Iklan - Scroll untuk Melanjutkan
Baca artikel IDN Times lainnya di IDN App
Jeruk dan pisang lokal dari petani di Kabupaten Bangli. (IDN Times/Yuko Utami)

Denpasar, IDN Times - Makananmu adalah obatmu, istilah ini mencuat kembali setelah riset functional food atau makanan fungsional mulai dikembangkan. Jurnal ilmiah bertajuk Functional Food Science and Gastrointestinal Physiology and Function yang diterbitkan Penerbit Universitas Cambridge merekomendasikan beberapa hal. Satu di antaranya peran makanan fungsional terhadap kondisi kesehatan tubuh dan psikis.

Ternyata, jauh sebelum riset makanan fungsional, para leluhur setiap daerah di Indonesia telah memiliki tuntunan kedaulatan pangan. Misalnya di Bali, konsep dan fungsi makanan tradisional telah terarsipkan dalam Lontar Dharma Caruban. Praktisi Permakultur, Sayu Komang, mengatakan lontar ini tidak hanya menuliskan makanan untuk kebutuhan tubuh. Namun lebih dari itu, juga memuat fungsi makanan sebagai kesehatan tubuh.

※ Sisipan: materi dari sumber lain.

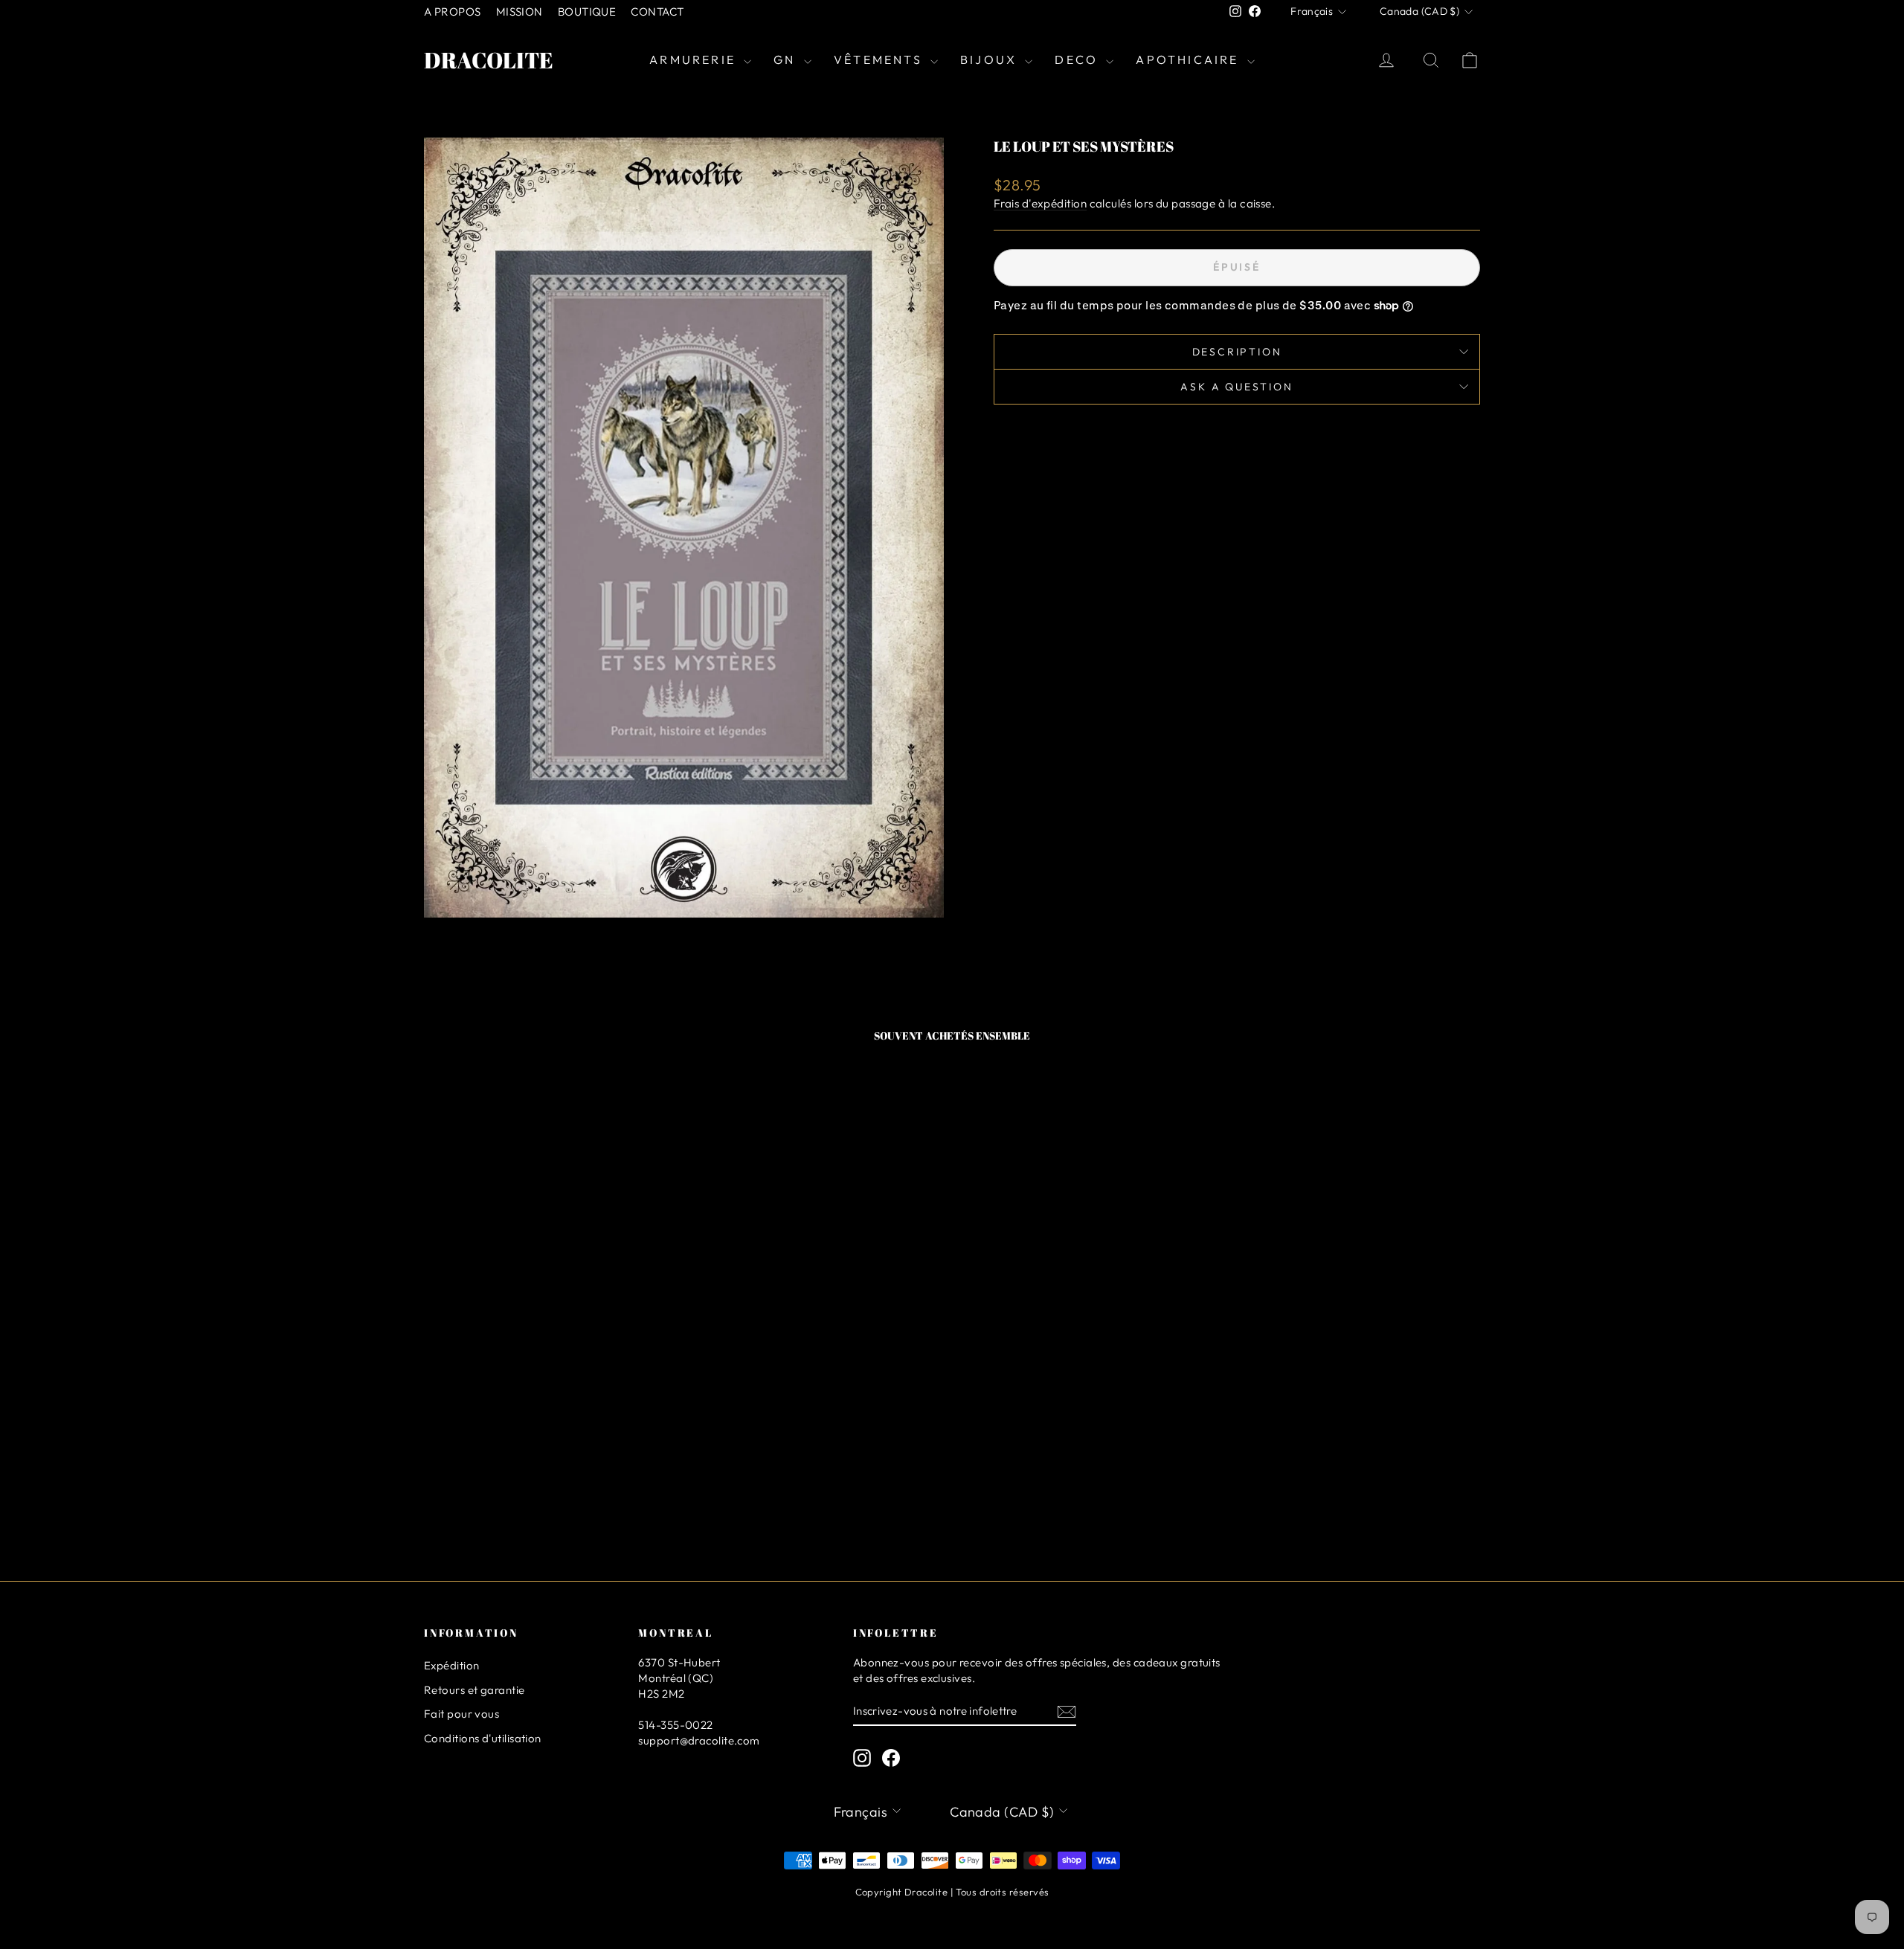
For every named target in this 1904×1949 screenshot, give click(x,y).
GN (787, 59)
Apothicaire (1189, 59)
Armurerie (694, 59)
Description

“Kebutuhan tubuh sesuai dengan kesehatan itu termasuk bagaimana koneksi spiritual, makanan tradisional di Bali cukup unik. Jadi tidak hanya bicara kesehatan, tapi terkait dengan spiritual,” ujar Sayu Komang saat dihubungi IDN Times, pada Senin (24/2/2025).

Perempuan yang menginisiasi Komunitas Bibit Pusaka Bali ini juga berkomentar perkembangan makanan tradisional Bali.

1. Inovasi mengaburkan fungsi sejati

Ilustrasi tanaman herbal dan liar. (IDN Times/Yuko Utami)

Sayu mengungkapkan, banyak inovasi makanan lokal yang berdampak pada fungsi awal makanan.

“Banyak makanan lokal dengan inovasi sehingga secara fungsi tidak tepat lagi seperti dikombinasikan dengan keju dan tambahan lain,” kata dia. 

Menurutnya, bukan tanpa sebab bahan makanan yang digunakan, misalnya bawang mentah maupun jahe mentah. Kedua rempah itu bermanfaat untuk kesehatan tubuh manusia. Ia juga mencontohkan, pengolahan daging menurut Lontar Dharma Caruban menggunakan base genep (bumbu rempah lengkap khas Bali). Kekhawatiran Sayu, jika basa genep dikreasikan, maka akan menimbulkan peningkatan risiko lemak dan kolesterol.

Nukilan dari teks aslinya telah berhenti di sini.